One of the sessions I went to during our recent Teacher’s Convention was a panel discussion about trends in education. There were four panelists, a former premier and minister of education, an ATA executive officer and adjunct professor of Education at the U. of A., an NDP candidate and former Edmonton Public School Board chair, and an award-winning journalist and author at a local newspaper.
The journalist had been very vocal in criticizing the new math curriculum and discovery or inquiry-based learning. His columns had irritated me with his claims that drill-n-kill, sit-n-git, emphasis on standardized testing style of teaching was what was needed in elementary and junior high.
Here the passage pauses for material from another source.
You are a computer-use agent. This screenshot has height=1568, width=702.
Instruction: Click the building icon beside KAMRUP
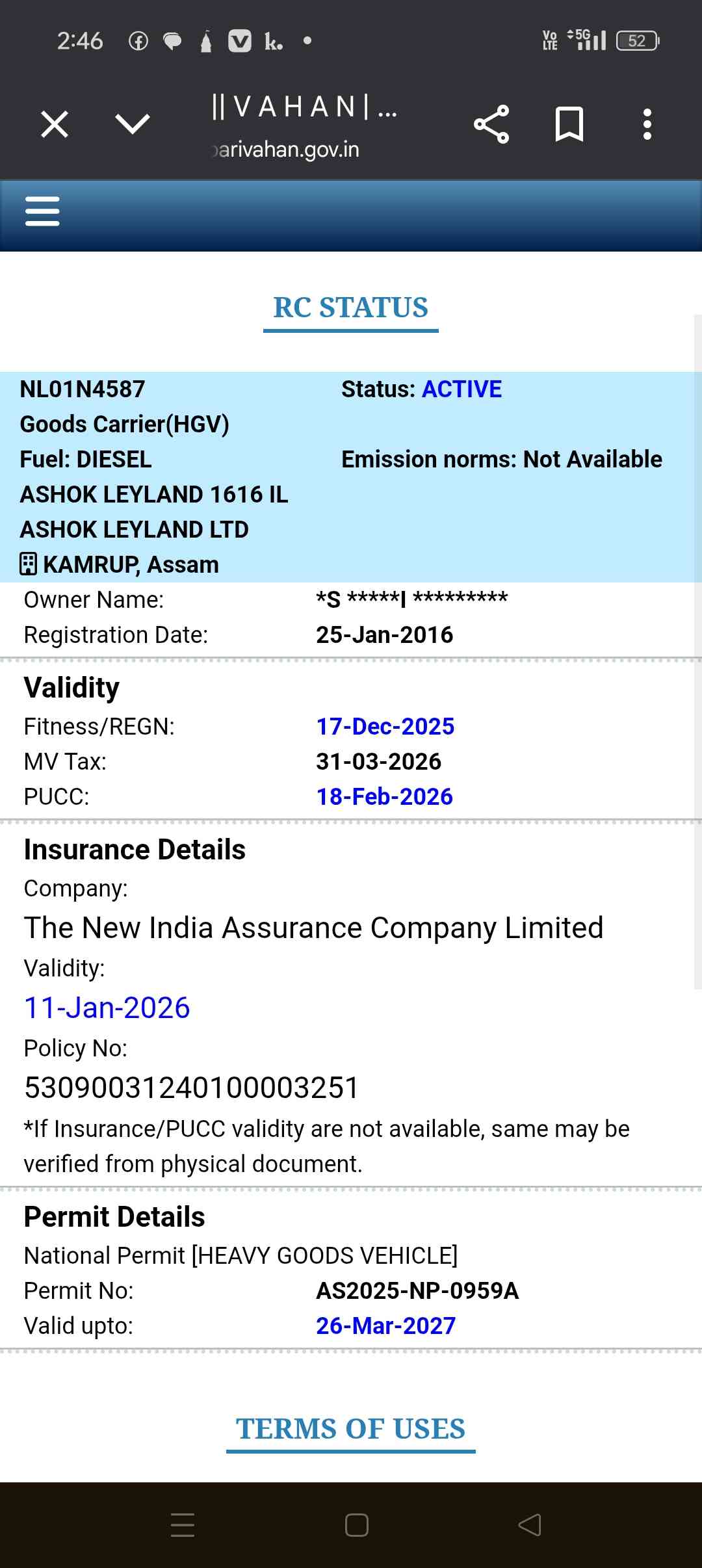click(29, 564)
What did he know?
I went there with the intent to prove to myself that he had very little credibility other than a media platform that enabled him to spout his uninformed opinions. Or so I thought.
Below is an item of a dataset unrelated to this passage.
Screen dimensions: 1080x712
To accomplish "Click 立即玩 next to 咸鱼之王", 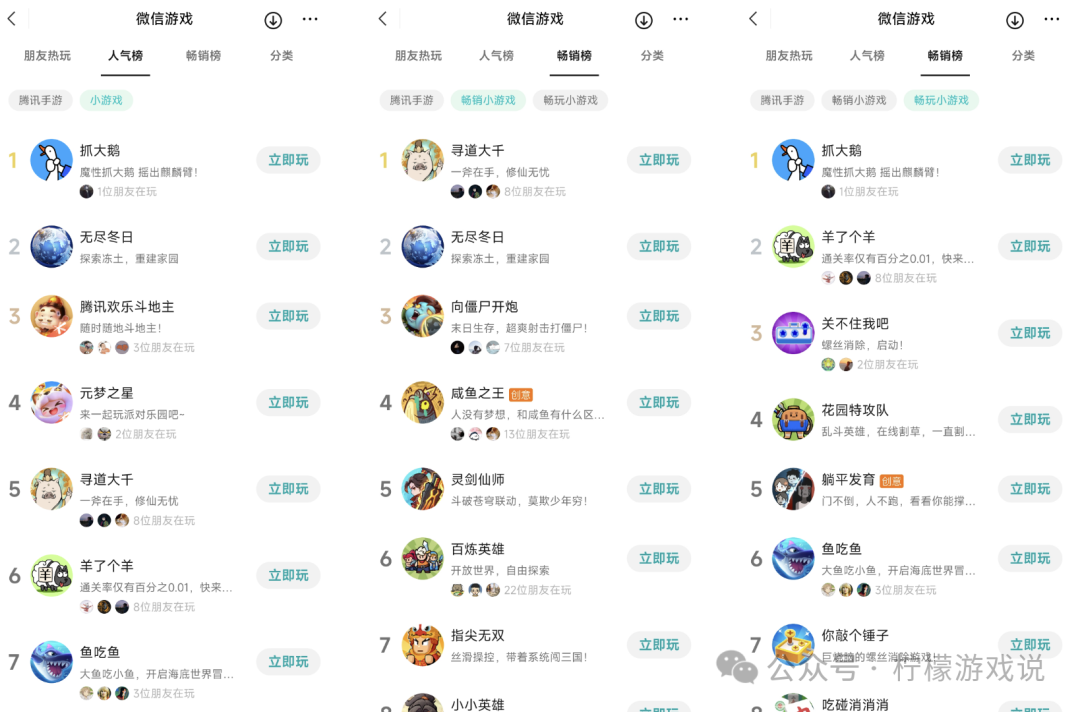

As I was listening to his story, though, I felt my defensiveness and righteousness begin to slip away. I realized that it was his experiences as a parent and the schools his children attended that influenced his thinking. Just as it is with all of us. It is our experiences that shape who we are. I was reminded once again of the wisdom behind “Seek first to understand” as Steven Covey wrote.
I’m thankful for the reminder. I still don’t agree with some of his ideas, but a better understanding lets me listen from a place of openness, curiosity, and willingness. That’s a far better place to engage in a debate or discussion than in being defensive or righteous.
I’m also thankful for people who force us to look at public policy, corporate ideology, or personal beliefs from different sides. We need critical questioning, constructive criticism, and respectful debate to help keep us from bubble wrapping ourselves in confirmation biases and echo chambers.